NDP: Time to flip the switch on youth tanning
QUEEN’S PARK: Indoor tanning, and its negative health affects, are the target of a bill introduced today by France Gélinas, MPP from Nickel Belt and the NDP’s critic for Health and Long-Term Care.
The Skin Cancer Prevention Act will bar young people under the age of 18 from accessing tanning beds. Research has shown that using indoor tanning equipment before the age of 35 increases the risk of developing melanoma—the deadliest form of skin cancer—by 75%.
“Tanning salons directly target youth through advertising in yearbooks and in schools before prom and graduation,” Gélinas said. “Not only do the salons either not know or play down the lifelong consequences of excess exposure to UV rays, they make tanning accessible and attractive for young people.”
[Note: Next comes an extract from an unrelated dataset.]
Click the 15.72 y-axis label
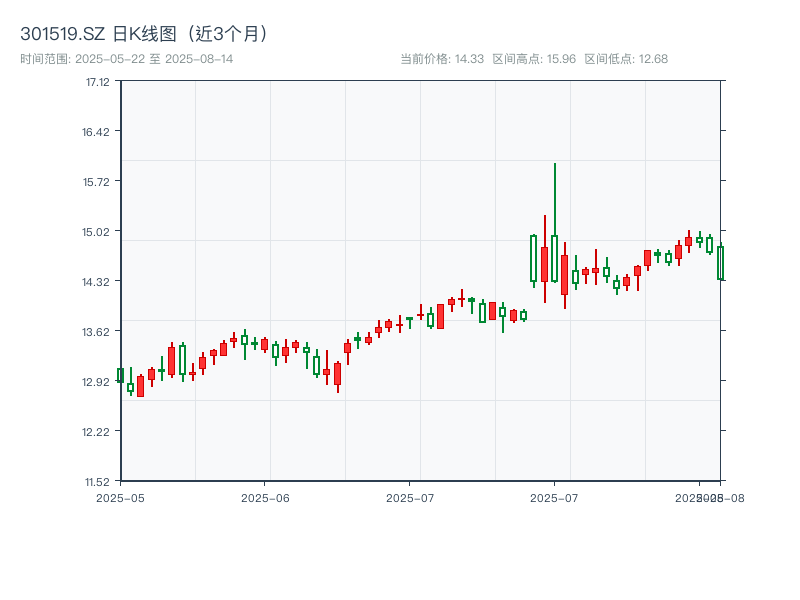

Gélinas is not alone in her call for new legislation. She has received thousands of letters and post cards, many from students, asking for the regulation of the tanning industry and an outright ban for youth under 18. These measures are also supported by many healthcare advocacy groups.
The Skin Cancer Prevention Act will ban those under the age of 18 from using indoor ultra violet light treatments or tanning services, except when prescribed by a medical professional. It will also require salons to ensure that all employees who provide treatments have adequate safety training and that warning signs be posted which communicate the risks associated with indoor tanning.
Nova Scotia and British Columbia have already passed bans on indoor tanning for those under 19 and 18 years of age, respectively.
Here is a sample of letters of support:
“A poll completed on behalf of the Canadian Cancer Society in June 2011 showed that 83% of Ontarians support restricting youth under 18 years from indoor tanning. If that isn’t enough for Ontario to take action, a recent survey of indoor tanning among youth aged 12-17 years and found that a shocking one in 10 of all teens are using tanning beds, which is up 5% from six years ago,” Martin Kabat, CEO, Canadian Cancer Society, Ontario Division, said. “The time to enact indoor tanning legislation to protect the health of youth is now!”
“Although melanoma is the most deadly form of skin cancer, it is highly preventable. Up to 90 per cent of melanoma cases are a direct result of exposure to UV radiation which is caused by either sunshine or indoor tanning beds. The World Health Organization has classified indoor tanning beds as a ‘known carcinogen to humans’, putting it in the same classification as tobacco and asbestos,” Annette Cyr, chair of the Melanoma Network of Canada.
According to a recent report by the International Agency for Research on Cancer the use of indoor tanning equipment before the age of 35 raises the risk of developing melanoma by 75 percent. Increased UV exposure is also linked to increased rates of basal and squamous cell carcinomas, two more common forms of skin cancer which, while less deadly, can spread to nearby tissue and may become disfiguring or debilitating.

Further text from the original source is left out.